Каждое утро она купала и одевала дедушку Джо, что было особенно трудно, когда у него случалось то, что Элеанор называла «приступ». Если ночью происходила «неприятность», что с ним часто случалось в старости, ей приходилось чистить матрас и вытаскивать его на улицу, чтобы проветрить. До этого она уже успевала накрыть стол к завтраку. Остальную часть дня, когда не занималась мужем, она убирала, готовила или шила, а летом еще возилась в саду. Воскресенье было единственным днем недели, когда она некоторым образом отдыхала. Эллис не помнила, чтобы бабушка когда-нибудь ходила в церковь, это было не в стиле Наны, но в те дни, когда дедушка Джо спал после обеда, она совершала длительные прогулки, захватив с собой Эллис и Дениз, если они гостили у нее.

К тому времени она уже давно заколотила конуру и оставила лишь несколько собак — Руфуса, Чекерса и их мать Джуэл, милую старушку, которую назвали в честь ошейника с искусственным бриллиантом, который ей купили, когда она была еще щенком. Эллис помнила, как рыдала Нана, когда умерла Джуэл. Эллис была потрясена, когда зашла к ней в спальню и увидела, что она лежит на кровати, спрятав лицо в подушки, чтобы не слышно было всхлипываний. До этого она никогда не видела, чтобы бабушка плакала. Как не видела и того, чтобы она лежала среди дня.

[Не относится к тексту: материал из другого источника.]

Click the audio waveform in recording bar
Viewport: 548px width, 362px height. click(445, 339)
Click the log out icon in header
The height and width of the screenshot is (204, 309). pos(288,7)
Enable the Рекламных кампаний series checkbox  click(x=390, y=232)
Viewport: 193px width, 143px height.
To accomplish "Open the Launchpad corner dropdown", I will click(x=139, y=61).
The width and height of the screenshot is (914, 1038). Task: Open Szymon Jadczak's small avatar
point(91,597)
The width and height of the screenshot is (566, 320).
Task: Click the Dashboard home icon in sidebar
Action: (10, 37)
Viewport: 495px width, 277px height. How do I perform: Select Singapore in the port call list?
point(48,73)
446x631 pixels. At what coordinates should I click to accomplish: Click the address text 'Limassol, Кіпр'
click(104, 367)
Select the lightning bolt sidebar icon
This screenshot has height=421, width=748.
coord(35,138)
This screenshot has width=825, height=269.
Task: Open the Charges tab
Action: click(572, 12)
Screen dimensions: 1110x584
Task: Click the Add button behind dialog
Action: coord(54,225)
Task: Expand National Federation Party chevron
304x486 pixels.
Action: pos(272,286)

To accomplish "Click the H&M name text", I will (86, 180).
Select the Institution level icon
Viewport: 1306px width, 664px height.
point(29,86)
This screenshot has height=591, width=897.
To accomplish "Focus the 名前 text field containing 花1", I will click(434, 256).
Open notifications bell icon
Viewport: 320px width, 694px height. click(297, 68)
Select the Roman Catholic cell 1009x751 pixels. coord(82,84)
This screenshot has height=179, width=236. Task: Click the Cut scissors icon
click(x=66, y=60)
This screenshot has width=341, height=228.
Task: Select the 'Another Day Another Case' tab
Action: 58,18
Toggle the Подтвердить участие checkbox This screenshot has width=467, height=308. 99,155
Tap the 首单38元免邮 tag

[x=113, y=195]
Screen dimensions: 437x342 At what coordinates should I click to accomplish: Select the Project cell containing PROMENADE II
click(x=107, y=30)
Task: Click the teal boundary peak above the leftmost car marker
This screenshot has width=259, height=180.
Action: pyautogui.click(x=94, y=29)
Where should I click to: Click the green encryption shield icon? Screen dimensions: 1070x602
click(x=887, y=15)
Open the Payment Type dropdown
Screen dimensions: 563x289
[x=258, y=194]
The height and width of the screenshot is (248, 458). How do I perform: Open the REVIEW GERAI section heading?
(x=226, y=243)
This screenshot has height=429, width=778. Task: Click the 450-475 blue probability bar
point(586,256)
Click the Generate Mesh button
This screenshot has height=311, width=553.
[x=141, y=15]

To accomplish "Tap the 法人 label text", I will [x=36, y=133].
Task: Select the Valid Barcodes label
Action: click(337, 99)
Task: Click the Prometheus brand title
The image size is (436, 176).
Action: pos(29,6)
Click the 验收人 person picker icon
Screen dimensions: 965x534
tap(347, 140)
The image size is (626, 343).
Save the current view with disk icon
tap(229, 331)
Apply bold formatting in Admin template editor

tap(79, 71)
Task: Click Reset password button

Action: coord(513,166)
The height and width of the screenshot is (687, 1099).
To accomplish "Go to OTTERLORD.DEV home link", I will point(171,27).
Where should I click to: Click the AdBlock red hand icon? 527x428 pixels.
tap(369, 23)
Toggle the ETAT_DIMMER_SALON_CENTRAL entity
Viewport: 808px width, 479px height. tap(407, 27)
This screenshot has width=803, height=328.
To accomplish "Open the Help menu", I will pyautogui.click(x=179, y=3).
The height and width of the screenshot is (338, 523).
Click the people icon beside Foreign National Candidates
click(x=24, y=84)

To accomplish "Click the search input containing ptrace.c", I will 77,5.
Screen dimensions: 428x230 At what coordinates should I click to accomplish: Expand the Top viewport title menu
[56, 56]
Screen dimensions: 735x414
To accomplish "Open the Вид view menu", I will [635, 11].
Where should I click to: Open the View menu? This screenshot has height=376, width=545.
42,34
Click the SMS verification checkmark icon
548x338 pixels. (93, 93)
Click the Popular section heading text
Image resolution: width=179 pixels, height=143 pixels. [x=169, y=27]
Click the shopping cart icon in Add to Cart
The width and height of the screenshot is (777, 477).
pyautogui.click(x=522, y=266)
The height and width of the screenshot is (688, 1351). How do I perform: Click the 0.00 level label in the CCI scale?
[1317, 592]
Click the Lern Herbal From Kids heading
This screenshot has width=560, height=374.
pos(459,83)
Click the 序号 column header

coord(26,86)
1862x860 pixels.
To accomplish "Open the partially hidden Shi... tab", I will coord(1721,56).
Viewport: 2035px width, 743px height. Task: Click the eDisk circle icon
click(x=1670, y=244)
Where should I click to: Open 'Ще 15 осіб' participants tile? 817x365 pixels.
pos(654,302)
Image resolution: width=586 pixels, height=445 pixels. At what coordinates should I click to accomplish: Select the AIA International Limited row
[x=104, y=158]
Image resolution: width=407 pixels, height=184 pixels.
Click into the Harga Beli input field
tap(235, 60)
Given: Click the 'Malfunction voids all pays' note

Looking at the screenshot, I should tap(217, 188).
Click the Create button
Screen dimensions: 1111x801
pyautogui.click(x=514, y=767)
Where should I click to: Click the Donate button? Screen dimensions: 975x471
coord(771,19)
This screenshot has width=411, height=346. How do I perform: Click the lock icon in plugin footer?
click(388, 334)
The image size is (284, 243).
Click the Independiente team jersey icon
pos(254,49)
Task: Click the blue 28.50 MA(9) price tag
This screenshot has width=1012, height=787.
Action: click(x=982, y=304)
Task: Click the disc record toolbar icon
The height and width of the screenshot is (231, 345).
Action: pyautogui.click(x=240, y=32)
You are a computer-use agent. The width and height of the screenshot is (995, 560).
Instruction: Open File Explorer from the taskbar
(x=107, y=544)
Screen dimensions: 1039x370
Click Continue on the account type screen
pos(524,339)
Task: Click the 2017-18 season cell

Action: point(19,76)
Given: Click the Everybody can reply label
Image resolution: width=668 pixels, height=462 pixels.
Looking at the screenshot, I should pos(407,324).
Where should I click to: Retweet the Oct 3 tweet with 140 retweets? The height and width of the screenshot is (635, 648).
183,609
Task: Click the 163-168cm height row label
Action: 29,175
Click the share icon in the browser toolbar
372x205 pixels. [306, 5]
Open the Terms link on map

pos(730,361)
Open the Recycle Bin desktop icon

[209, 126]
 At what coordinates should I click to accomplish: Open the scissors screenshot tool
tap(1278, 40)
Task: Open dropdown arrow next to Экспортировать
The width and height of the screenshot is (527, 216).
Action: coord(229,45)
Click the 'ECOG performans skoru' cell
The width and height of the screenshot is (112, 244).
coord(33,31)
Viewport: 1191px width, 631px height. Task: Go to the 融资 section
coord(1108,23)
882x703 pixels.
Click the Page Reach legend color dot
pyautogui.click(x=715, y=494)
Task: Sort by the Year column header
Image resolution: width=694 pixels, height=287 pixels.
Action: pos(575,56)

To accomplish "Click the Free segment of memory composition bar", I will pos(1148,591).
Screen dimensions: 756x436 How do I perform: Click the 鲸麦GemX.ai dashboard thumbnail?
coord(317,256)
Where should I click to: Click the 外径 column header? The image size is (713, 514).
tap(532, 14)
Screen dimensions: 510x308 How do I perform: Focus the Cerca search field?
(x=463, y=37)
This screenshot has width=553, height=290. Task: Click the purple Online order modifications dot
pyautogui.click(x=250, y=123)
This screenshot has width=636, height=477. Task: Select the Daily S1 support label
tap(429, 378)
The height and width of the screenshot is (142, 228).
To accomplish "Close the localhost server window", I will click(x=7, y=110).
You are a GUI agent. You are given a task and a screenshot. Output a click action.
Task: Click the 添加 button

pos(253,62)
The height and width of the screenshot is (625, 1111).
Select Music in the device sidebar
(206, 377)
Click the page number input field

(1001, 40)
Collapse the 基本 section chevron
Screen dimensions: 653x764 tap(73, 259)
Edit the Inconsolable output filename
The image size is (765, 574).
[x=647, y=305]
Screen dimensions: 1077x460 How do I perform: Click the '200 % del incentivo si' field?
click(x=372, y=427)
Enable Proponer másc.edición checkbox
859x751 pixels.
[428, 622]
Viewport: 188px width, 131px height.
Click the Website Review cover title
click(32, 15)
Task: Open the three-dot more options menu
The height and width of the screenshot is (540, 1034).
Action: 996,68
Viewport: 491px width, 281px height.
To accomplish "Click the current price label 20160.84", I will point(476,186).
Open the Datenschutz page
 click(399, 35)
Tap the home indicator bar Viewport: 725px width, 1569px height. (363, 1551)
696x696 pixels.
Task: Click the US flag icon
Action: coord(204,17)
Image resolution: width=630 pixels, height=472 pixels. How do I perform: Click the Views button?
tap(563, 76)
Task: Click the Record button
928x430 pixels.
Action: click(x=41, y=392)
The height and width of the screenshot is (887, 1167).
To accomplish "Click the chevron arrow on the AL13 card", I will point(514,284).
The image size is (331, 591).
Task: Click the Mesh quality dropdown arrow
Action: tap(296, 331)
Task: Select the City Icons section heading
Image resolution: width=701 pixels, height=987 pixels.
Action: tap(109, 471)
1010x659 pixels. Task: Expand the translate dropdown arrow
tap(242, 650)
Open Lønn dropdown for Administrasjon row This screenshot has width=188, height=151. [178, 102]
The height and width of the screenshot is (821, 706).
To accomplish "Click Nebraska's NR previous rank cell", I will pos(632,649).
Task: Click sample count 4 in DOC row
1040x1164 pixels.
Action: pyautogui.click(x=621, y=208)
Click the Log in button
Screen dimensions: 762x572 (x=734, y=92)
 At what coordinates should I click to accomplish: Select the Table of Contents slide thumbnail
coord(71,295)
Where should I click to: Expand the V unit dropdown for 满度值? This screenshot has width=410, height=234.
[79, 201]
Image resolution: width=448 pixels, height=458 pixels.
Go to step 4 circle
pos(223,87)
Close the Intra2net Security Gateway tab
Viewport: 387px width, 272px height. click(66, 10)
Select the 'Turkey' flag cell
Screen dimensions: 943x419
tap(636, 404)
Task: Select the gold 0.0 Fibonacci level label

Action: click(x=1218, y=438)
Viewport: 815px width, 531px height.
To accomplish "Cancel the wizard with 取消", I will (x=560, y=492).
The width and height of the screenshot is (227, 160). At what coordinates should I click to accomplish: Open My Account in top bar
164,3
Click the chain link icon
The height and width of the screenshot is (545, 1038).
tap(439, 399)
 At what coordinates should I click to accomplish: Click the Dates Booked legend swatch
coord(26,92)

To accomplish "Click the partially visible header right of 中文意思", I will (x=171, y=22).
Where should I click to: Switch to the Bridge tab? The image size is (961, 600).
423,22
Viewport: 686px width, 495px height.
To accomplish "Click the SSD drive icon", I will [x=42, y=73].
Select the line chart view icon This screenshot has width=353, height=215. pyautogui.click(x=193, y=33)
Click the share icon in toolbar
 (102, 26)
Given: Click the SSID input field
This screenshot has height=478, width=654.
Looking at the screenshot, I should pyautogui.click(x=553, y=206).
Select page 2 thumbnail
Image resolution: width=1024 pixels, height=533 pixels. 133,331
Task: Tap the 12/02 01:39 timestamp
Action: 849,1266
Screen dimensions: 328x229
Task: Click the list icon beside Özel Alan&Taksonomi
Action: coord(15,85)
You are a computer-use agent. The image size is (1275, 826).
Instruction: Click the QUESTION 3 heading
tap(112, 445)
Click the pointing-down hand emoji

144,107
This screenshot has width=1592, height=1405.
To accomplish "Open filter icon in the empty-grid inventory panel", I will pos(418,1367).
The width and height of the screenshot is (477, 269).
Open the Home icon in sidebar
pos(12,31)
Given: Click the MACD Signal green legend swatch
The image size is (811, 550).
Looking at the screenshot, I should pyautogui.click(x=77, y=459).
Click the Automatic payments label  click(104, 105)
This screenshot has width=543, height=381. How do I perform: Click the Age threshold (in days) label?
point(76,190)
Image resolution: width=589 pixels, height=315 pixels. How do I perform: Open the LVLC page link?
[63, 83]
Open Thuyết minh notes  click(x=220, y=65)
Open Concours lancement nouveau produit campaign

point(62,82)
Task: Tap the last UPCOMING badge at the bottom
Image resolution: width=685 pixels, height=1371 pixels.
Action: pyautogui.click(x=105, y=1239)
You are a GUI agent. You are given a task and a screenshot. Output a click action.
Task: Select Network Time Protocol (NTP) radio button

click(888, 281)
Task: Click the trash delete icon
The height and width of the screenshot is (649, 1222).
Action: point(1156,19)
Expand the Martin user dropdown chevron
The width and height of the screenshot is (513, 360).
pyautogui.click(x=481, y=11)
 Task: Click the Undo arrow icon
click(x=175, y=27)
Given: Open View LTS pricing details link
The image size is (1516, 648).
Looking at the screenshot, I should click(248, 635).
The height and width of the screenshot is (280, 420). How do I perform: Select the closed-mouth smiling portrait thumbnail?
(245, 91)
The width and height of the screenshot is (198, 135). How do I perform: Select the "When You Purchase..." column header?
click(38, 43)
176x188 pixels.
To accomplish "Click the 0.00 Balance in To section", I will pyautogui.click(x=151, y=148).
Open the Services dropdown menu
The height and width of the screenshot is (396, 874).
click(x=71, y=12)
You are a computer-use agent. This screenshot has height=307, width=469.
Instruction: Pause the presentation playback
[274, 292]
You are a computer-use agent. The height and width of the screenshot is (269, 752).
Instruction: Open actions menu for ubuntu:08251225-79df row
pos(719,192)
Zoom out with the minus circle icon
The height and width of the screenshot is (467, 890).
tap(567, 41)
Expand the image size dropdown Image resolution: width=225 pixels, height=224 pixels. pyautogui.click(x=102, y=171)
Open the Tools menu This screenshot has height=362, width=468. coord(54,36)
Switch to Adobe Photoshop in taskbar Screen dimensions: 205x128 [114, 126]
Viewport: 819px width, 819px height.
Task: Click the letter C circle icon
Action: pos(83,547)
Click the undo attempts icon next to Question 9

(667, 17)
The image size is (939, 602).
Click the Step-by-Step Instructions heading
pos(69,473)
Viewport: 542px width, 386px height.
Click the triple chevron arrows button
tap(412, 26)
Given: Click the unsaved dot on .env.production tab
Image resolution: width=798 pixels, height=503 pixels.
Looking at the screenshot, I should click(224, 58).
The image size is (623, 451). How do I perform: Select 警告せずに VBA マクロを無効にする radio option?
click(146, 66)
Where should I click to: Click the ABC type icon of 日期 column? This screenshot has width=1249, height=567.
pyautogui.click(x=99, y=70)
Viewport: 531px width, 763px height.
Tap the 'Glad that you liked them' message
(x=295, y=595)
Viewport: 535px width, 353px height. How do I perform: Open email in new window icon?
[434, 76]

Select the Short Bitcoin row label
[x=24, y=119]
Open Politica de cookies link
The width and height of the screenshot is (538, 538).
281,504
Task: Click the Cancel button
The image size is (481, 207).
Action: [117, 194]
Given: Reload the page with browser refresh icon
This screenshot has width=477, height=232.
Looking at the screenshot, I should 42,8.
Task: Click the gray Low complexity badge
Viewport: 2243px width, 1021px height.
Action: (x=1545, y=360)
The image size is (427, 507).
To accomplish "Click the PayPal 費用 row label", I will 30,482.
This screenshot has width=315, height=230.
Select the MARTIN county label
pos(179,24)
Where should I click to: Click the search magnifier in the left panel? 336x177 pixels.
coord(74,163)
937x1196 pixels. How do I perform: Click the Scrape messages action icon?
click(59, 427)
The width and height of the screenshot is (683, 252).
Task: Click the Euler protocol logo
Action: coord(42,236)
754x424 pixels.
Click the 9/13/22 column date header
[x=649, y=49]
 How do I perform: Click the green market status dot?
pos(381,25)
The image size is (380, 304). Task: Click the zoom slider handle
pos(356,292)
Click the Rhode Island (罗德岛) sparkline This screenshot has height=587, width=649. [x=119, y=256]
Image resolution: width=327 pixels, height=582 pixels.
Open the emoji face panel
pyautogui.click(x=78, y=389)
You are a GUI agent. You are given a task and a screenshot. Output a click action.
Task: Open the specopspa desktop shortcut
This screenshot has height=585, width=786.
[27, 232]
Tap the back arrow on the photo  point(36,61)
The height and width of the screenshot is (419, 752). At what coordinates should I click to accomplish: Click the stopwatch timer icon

Тогда Нана приподнялась, указала на место рядом с собой, и Эллис забралась на кровать.

— Ты грустишь из-за Джуэл? — спросила она.

Нана смахнула слезы со щеки сморщенной от старости рукой.

— Да, я грущу из-за Джуэл.

Она снова заплакала, и Эллис обняла ее со словами:

— Не плачь, Нана.

Бабушка улыбнулась сквозь слезы:

— Плакать хорошо, Эллис. Это помогает помнить.

— Как это?

Нана помолчала, подбирая нужные слова.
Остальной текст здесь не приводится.